**WORK REQUEST**
After locating the line that contains "This screenshot has width=800, height=1113." in the records below, write out exactly that line and each line after it through the one that contains "Bookmark this page", and nothing else.

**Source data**
● ● ● ● ● ● ●
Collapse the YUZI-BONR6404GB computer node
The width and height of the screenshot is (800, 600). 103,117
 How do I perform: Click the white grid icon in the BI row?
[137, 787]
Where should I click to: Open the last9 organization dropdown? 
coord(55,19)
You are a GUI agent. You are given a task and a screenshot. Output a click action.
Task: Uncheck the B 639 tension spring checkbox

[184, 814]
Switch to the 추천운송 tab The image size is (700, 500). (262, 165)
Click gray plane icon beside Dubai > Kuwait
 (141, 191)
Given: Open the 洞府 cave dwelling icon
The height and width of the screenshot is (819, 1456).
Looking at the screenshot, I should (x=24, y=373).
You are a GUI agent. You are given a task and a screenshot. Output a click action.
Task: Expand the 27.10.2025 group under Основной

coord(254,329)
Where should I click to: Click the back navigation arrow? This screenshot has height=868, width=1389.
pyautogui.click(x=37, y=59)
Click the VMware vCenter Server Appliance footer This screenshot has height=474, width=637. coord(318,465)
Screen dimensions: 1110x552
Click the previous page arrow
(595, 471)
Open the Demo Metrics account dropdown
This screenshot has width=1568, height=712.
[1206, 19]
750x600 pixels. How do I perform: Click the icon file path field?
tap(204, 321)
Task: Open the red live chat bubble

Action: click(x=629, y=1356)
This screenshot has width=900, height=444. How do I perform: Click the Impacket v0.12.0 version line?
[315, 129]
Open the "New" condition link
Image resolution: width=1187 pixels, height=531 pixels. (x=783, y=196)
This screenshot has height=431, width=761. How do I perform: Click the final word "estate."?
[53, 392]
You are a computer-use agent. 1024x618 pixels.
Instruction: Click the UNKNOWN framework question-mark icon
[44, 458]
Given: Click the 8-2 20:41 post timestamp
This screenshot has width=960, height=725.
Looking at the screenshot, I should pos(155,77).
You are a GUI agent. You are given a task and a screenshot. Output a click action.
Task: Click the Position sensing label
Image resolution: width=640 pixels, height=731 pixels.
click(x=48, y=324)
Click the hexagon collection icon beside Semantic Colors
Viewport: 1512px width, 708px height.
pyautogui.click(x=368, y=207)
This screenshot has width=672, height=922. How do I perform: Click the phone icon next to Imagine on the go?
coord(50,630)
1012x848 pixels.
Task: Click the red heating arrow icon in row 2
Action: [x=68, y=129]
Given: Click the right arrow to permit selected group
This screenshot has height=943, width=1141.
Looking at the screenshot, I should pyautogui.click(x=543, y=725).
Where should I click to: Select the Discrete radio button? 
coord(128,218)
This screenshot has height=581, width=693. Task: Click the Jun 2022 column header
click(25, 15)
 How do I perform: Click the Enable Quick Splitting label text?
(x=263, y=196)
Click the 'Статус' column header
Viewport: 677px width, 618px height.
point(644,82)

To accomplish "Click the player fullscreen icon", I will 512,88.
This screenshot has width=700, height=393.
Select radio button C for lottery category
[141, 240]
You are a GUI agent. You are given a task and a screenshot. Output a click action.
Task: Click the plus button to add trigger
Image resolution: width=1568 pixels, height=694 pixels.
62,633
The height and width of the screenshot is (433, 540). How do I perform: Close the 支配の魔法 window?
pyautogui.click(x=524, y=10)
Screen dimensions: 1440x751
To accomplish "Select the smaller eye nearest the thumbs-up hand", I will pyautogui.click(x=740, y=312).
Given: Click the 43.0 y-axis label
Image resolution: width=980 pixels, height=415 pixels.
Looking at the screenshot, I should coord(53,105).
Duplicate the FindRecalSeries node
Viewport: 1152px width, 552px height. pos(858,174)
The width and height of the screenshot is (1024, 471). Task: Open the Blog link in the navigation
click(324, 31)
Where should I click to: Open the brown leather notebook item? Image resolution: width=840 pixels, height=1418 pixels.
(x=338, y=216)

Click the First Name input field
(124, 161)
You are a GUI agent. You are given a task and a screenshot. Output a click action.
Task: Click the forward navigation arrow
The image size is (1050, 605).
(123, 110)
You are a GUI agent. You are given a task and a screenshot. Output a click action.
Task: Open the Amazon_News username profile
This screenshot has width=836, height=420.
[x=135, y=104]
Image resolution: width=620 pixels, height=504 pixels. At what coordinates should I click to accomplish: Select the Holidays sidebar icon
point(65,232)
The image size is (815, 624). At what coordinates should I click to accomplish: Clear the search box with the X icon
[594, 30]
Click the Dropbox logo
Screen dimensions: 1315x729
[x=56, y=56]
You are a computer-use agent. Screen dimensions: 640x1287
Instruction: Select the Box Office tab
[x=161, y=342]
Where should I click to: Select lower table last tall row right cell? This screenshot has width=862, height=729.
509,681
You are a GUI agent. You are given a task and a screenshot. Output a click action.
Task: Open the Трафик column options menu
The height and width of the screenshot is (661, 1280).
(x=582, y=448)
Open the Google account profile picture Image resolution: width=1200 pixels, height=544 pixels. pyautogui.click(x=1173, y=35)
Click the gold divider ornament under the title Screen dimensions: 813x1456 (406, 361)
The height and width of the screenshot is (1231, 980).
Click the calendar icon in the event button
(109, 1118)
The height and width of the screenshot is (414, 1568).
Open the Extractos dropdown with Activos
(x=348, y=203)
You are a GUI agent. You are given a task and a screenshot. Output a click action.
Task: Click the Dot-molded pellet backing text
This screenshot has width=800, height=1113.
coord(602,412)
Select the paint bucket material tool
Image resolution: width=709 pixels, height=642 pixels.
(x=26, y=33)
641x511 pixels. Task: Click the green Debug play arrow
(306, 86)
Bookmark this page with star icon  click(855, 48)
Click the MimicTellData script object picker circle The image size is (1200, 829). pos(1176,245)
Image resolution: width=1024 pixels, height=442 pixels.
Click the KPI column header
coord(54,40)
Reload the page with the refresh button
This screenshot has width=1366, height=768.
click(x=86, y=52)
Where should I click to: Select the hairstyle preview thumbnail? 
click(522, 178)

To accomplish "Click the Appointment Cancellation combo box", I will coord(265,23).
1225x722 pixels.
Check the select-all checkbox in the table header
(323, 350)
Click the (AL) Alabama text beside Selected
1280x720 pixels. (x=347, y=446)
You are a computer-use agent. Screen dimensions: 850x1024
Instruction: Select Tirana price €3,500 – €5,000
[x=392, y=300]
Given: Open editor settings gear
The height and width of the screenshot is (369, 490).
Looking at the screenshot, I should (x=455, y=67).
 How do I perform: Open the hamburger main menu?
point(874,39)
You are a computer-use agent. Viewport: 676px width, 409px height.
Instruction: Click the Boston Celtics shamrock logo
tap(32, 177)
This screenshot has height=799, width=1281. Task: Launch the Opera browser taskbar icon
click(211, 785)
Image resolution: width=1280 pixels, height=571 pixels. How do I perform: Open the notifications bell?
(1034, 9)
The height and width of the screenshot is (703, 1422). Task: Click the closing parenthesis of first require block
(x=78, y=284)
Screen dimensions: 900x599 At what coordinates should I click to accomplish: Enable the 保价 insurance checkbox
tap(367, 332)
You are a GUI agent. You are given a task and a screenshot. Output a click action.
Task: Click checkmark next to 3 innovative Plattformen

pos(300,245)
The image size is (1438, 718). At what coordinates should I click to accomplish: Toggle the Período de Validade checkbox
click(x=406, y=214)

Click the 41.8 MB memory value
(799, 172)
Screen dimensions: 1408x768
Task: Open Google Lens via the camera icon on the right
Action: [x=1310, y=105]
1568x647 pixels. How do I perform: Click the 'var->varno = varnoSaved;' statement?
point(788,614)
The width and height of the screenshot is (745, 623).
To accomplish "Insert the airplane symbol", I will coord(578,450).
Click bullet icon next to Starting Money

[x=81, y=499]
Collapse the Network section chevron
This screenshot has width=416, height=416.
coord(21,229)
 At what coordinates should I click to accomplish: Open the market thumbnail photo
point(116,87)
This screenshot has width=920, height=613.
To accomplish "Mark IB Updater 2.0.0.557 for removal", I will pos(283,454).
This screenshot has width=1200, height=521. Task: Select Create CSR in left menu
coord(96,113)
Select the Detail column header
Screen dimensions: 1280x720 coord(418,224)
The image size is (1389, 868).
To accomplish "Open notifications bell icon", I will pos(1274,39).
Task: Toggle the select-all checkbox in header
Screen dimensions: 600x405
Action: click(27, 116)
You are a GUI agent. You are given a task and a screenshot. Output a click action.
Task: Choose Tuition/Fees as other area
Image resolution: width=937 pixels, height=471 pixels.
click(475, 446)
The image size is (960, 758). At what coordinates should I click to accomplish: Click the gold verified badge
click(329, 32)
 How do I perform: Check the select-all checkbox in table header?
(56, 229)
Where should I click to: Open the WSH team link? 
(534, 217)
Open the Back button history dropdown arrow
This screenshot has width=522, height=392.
● ● ● ● ● ● ●
**EXERCISE RESPONSE**
This screenshot has width=800, height=1113.
coord(602,412)
Select the paint bucket material tool
Image resolution: width=709 pixels, height=642 pixels.
(x=26, y=33)
641x511 pixels. Task: Click the green Debug play arrow
(306, 86)
Bookmark this page with star icon  click(855, 48)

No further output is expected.